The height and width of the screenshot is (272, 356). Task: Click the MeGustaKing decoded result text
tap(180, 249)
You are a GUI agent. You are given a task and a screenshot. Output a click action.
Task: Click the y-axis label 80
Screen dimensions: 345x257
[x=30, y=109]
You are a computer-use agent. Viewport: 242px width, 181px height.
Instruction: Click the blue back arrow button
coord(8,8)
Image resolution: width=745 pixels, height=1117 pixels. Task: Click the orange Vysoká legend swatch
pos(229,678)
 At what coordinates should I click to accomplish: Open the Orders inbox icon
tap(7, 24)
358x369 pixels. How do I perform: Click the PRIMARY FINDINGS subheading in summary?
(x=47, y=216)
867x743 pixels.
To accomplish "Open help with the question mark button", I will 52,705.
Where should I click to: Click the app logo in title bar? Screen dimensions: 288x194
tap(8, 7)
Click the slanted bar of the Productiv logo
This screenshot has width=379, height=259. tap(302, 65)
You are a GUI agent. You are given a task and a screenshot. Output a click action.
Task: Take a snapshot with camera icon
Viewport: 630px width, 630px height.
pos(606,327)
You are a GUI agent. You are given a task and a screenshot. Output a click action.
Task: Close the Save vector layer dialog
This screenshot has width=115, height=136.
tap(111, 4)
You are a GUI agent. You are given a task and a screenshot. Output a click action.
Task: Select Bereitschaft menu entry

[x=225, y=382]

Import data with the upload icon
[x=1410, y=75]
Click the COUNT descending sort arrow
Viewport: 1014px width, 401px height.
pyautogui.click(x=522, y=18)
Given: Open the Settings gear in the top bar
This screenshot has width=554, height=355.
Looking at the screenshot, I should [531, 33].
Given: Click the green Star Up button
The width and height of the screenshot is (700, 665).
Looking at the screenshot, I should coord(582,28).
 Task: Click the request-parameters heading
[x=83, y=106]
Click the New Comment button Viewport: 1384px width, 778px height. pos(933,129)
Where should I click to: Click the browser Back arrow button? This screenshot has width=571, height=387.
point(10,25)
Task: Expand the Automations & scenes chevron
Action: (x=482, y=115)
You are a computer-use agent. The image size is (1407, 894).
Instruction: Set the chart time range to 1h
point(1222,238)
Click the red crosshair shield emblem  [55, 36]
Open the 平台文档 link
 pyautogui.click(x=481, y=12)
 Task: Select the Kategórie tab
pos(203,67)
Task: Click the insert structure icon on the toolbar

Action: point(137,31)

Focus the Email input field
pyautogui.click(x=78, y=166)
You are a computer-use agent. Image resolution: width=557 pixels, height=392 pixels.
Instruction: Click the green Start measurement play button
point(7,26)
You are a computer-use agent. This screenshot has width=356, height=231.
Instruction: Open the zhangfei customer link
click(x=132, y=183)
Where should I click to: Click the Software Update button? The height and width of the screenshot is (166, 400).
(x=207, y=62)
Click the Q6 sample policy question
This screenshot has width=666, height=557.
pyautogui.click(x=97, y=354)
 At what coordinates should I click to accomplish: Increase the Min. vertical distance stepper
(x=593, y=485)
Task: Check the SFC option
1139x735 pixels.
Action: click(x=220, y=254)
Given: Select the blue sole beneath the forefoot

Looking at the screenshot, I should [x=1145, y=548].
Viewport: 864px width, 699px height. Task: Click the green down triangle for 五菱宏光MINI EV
++++++
Exercise description
Give back exactly the lines starting at the one with "This screenshot has width=666, height=557." and running to the end of the listing. Include both ends.

Solved problem
This screenshot has width=666, height=557.
pyautogui.click(x=97, y=354)
 At what coordinates should I click to accomplish: Increase the Min. vertical distance stepper
(x=593, y=485)
Task: Check the SFC option
1139x735 pixels.
Action: click(x=220, y=254)
Given: Select the blue sole beneath the forefoot

Looking at the screenshot, I should [x=1145, y=548].
Viewport: 864px width, 699px height. Task: Click the green down triangle for 五菱宏光MINI EV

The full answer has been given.